“Going digital” involves more than just familiarity with digital tools and environments. It refers to a culture that training departments must acquire if they want to play their part in corporate digital transformation.
Training is at the heart of this transformation, which works on the assumption that all staff must reach a “threshold level” of digital culture. Staff must know what they can expect from digital technology at a personal, professional and corporate level. In addition, they need the answer to essential questions including what forms it takes, how they are expected to use it, what impact it will have on their work, and others.
It is largely training that is tasked with building digital culture, which is gradually being seen to determine collective performance levels. Training isn’t the only factor involved, of course, and another challenge awaits it: that of “interfacing” appropriately and closely with the people and departments primarily concerned by digital transformation. Training has to be forward-looking, which is a challenge because departments often turn to training at the eleventh hour (“We’re launching this new product in a month, how do you suggest we should train our salespeople?”…) Training also has to be proactive: training managers will have to put out their feelers to identify both strong and weak signals relating to digital culture as it develops in their company, and make proposals to operational managers who find themselves in the throes of digital change.
Indicators of digital culture
Training will only be credible if it possesses this digital culture of which it is potentially one of the spearheads. The word “culture” is doubly meaningful here: it refers not only to knowledge of tools or techniques, but also to the appropriation of the values, ideas, goals, methods, and approaches that are embodied by, and define, a corporate digital environment. This can also be identified in the words often associated with digital culture: “agile”, “business”, “social”, “mobile”, and so on. A training department whose projects continue to be managed in the traditional way (based on the V-model or even the ADDIE model) without taking into account the benefits of an “agile” approach can hardly claim to have embraced digital culture. The same goes for “social” and “mobile” approaches, which are strong indicators that digital transformation—of both the company and its training—is well under way (social learning, mobile learning).

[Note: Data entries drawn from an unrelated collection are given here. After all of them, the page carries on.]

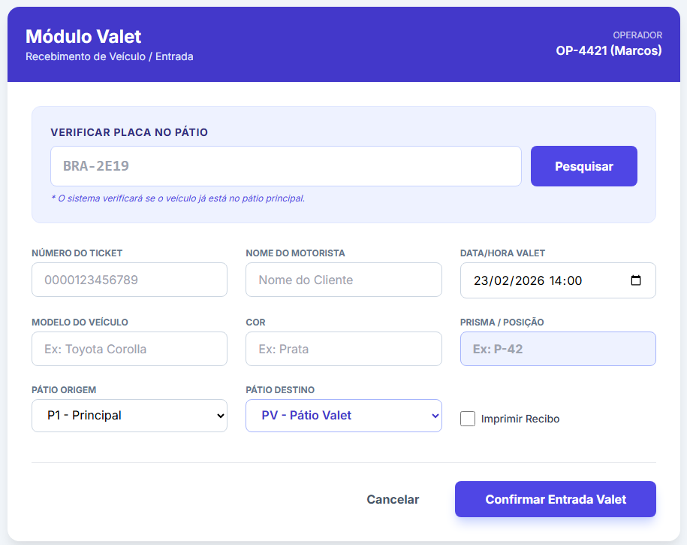Image resolution: width=687 pixels, height=545 pixels.
Task: Click the operator name OP-4421 (Marcos)
Action: tap(609, 51)
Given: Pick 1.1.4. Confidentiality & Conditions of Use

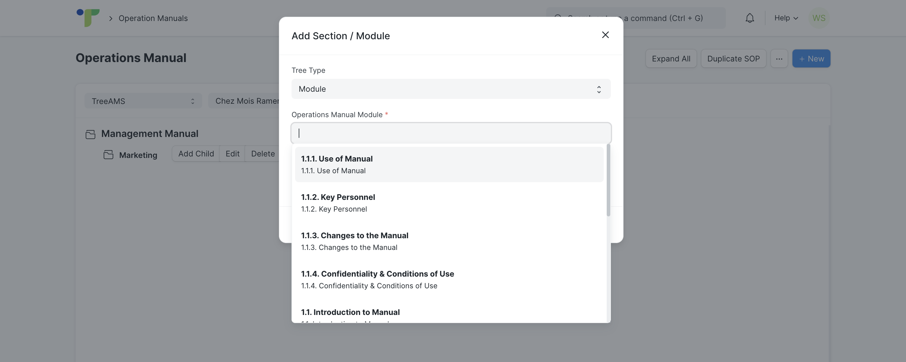Looking at the screenshot, I should pos(449,280).
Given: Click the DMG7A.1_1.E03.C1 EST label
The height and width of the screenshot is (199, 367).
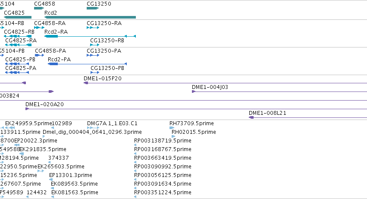Looking at the screenshot, I should pos(112,123).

Stages of digital maturity in training
Digital culture in training matures in at least three stages (as does that of the company itself, with the two moving forward in parallel, although they are not always synchronized).
- First we have what we might call the “tactical” stage, which corresponds to what Paul Hoskins calls “digitally reactive”: we most often react under pressure, injecting digital technology into a solution that already exists, often with less than brilliant results …

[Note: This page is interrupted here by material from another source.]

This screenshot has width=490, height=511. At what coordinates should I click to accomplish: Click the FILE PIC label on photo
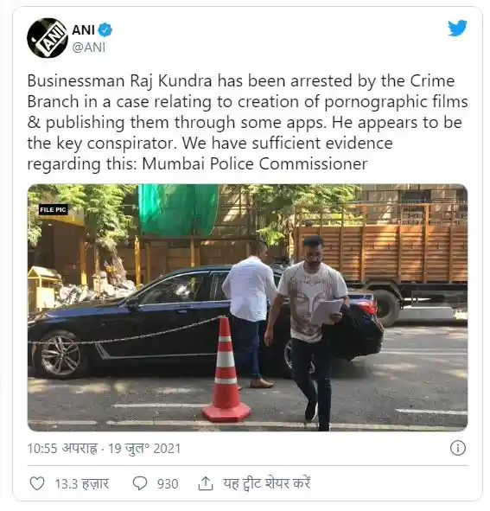pos(53,209)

- The second stage of maturity is when the digital approach is embraced at an earlier stage—there’s no paradigm shift in the training program, but the value created is much greater than before (“digitally strategic”).
- The final stage is that of training that has been completely reinvented using a digital approach: here innovation flows freely, in synch with that of technology and practices that are quickly appropriated by users, especially “digital natives” (“digitally transformational”).
In general, the company and its training program proceed step by step. Large organizations are starting to move from the “reactive” stage to the “strategic” stage (as seen at the Féfaur Digital Learning Strategy Seminars): this involves transforming fragmented experience, bringing it together and making it into a coherent strategy so that they can start reaping the benefits of digital learning. Many others remain stuck in the rut of e-learning or blended learning 1.0 (linear, non-social, non-mobile, non-optimized). Companies that have embraced true digital transformation in training are few and far between. It may be the case that such transformation would be unlikely to succeed in organizations that are not well on the way to transforming most of their other activities.
So can we skip the first two stages and implement “transformational digital learning” directly? Perhaps we can, but it’s probably less risky for companies embarking on digital learning to start with the strategic stage.